How do you sieve through all the ideas that you no doubt receive?
It is very hard. We receive at Steidl approximately 2,000 submissions every year from all around the world. I really look through all of them, but 80 percent are really stereotype the same - so somebody is photographing the flowers of the garden, or another person is photographing the husband, the wife or the kids and dreaming to make a book out of it. Of course, those things you have seen a hundred thousand times and we send them respectfully back with a letter saying we have too much work and it is not possible. But there are always 20-30, out of this 2,000 that are really worth a look at and I invite the artist to start working on the book project.
What's currently exciting you?
After the digital revolution in photography it is very exciting to me that young people 20 or 24-years-old are coming back to analogue photography. That is really a surprise. I discovered within the last twelve months that young people are interested in the analogue chemical process. They want to learn all about it and they don't believe that digital is everything. This was a surprise I had not been aware of before. I'm not nostalgic at all. I'm not saying that digital is the devil and analogue was heaven, those are two technologies and every artist has to find out which is the best to express their ideas. What I can say now is that analogue photograph is not dead. It is rather inexpensive. You can buy a second hand camera, aged film and photo paper and chemicals for just about nothing... rather than the cost of all the digital upgrades and equipment. And believe me it is from all over the world. Young people from Korea, Japan, Brazil, Canada: they are writing saying, 'I have an analogue project, do you think it is worth that I continue?'
What's your ultimate goal when it comes to the material you publish?

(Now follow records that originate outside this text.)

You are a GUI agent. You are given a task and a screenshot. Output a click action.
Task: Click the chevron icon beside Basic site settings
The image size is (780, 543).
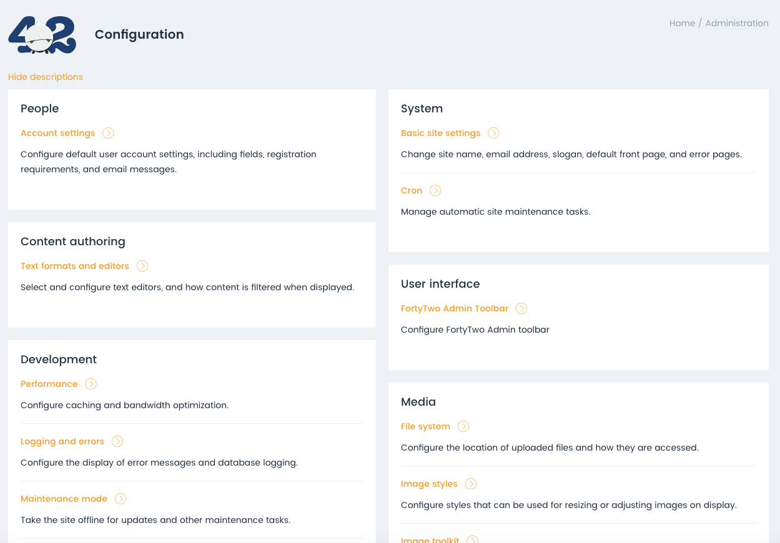click(493, 133)
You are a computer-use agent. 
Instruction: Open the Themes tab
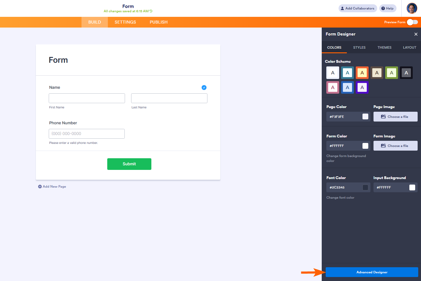384,47
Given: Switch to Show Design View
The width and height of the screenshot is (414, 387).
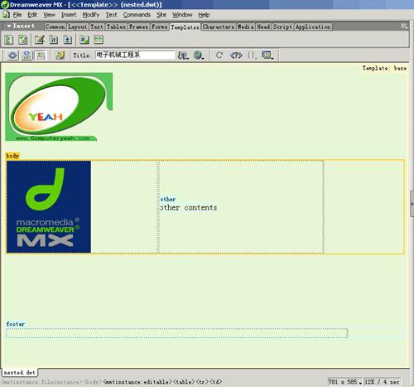Looking at the screenshot, I should pos(41,56).
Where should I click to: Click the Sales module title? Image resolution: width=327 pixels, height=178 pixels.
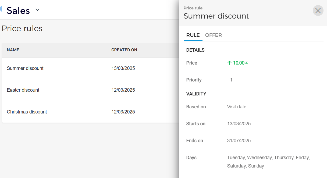[x=18, y=10]
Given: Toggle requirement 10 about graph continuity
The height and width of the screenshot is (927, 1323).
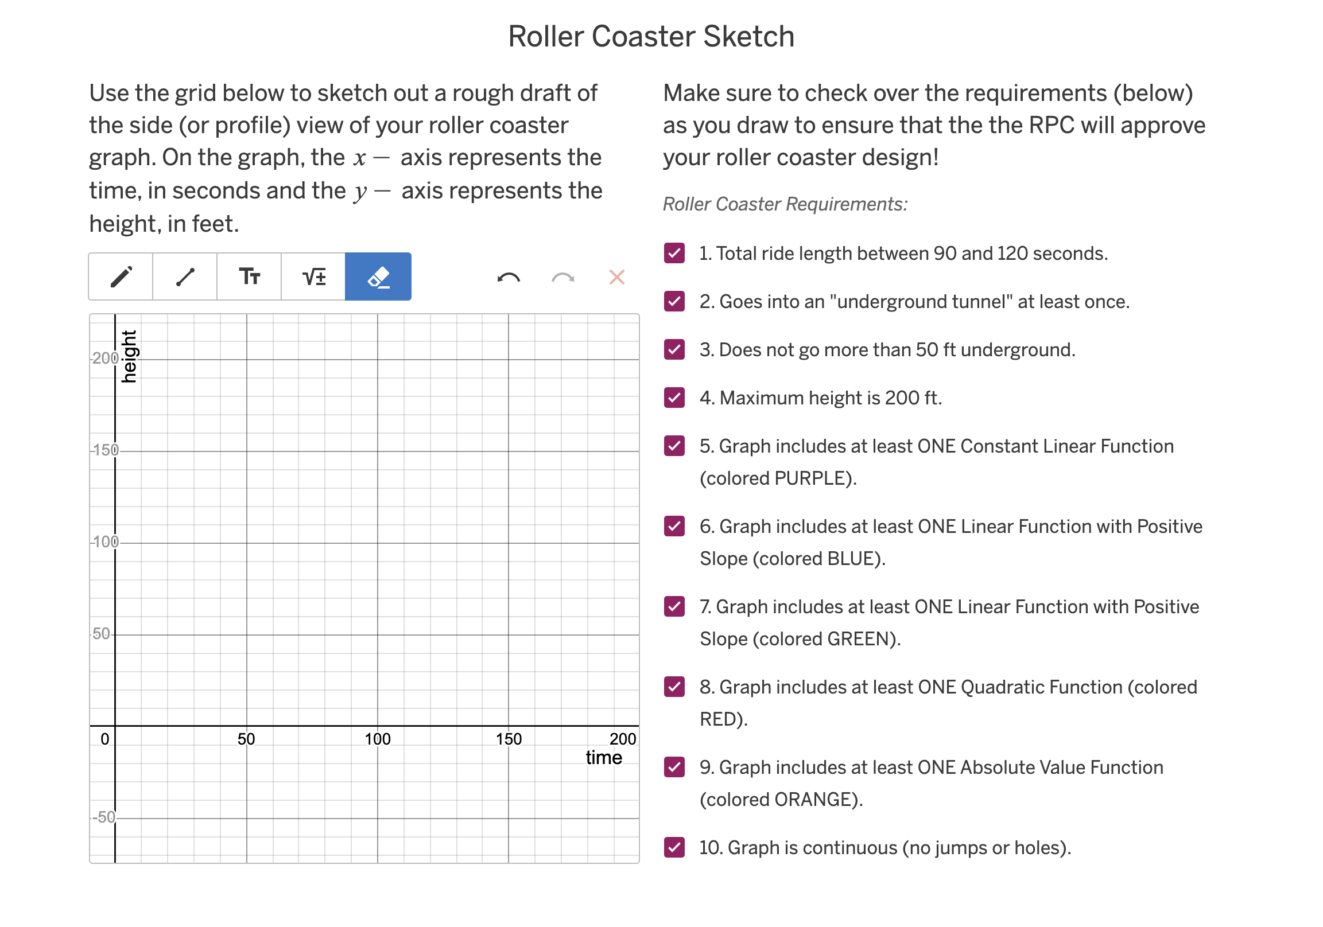Looking at the screenshot, I should (x=674, y=848).
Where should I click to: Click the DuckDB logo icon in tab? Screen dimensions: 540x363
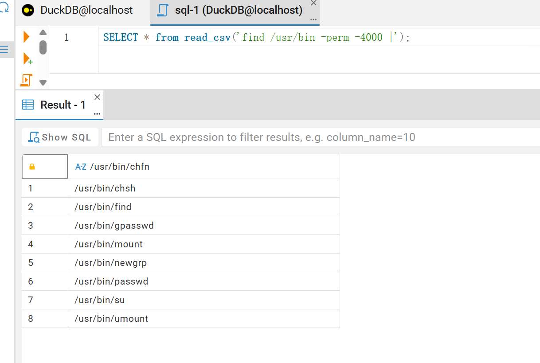pyautogui.click(x=28, y=11)
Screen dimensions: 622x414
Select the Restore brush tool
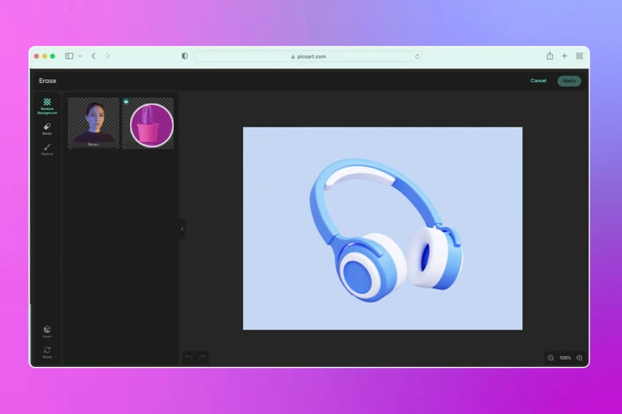coord(47,149)
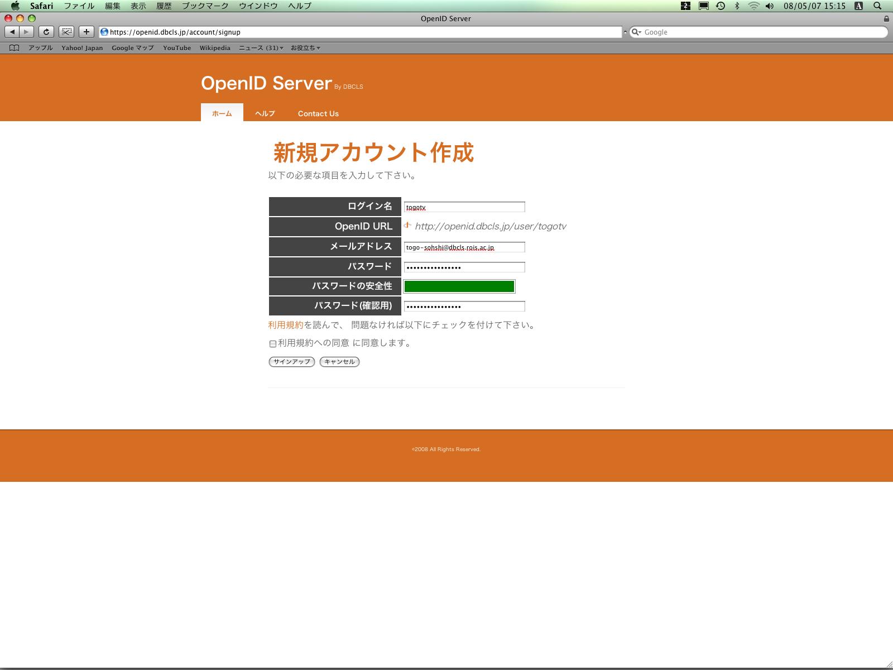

To develop a photographer's lifetime work. To follow not just with one book, to follow for 2, 3, 4, 5, 10, 15 years. For the moment most of my time is given to develop the complete works of William Egglesto, Robert Frank or Ed Ruscha. Ok those are the giants of photography and well known, but they are getting older and it is the last moment to work with them on their project's face to face.
Karl Lagerfeld has said that he has a personal book collection of some 300,000 tomes. Where does yours stand?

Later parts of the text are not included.